Третью группу составили животные, с нанесением повреждения эрбиевым лазером. К концу первых суток раневой дефект без четко определяющихся границ, выполнен массами фибрина. Под фибрином располагался обширный участок некротизированной ткани, глубина которого достигала подкожной жировой клетчатки и мышечного слоя, максимальный размер изменений составил 0, 8 мм, по данным критериям результаты были наихудшие. В поверхностных слоях отмечались зоны отслойки эпидермиса с формированием типичных для ожоговой раны субэпидермальных пузырей. Многослойный плоский эпителий в краях раневого дефекта был с признаками отека, дистрофии и фокусами деструкции отдельных участков. Отмечалась выраженная сосудистая реакция со стороны капилляров, венул и вен сосочкового слоя дермы и подкожной жировой клетчатки.
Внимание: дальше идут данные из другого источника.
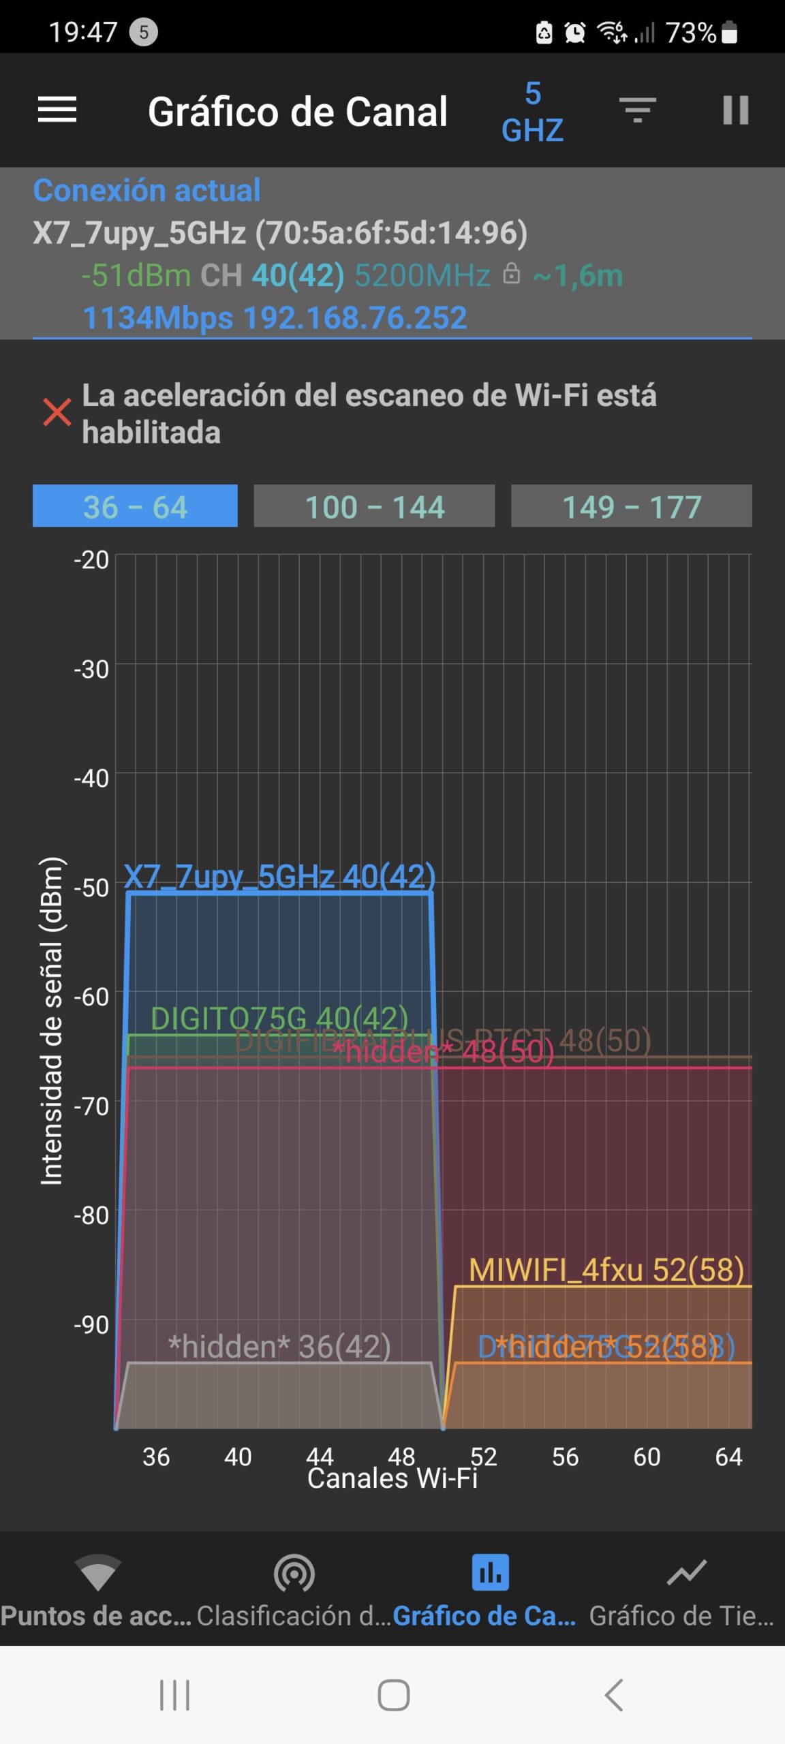Dismiss the Wi-Fi scan acceleration warning
This screenshot has height=1744, width=785.
tap(57, 412)
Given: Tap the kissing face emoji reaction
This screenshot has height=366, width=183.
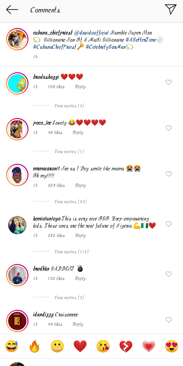Looking at the screenshot, I should tap(103, 346).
В отличие от двух ранее рассмотренных групп наблюдалась ярко выраженная воспалительная реакция.
На пятые сутки в области раневого дефекта сохранялись признаки деструкции всех компонентов кожи - эпидермиса, дермы, подкожной жировой клетчатки. В краях раны определялись признаки выраженного отека дермы с разволокнением коллагеновых волокон. Сохранялось выраженное полнокровие сосудов дермы и подкожной жировой клетчатки, с периваскулярной воспалительной инфильтрацией и очагами мелких периваскулярных кровоизлияний. Таким образом, из полученных данных видно, что реакция сосудов и реакция воспаления, более выраженные, чем у ранее рассмотренных групп.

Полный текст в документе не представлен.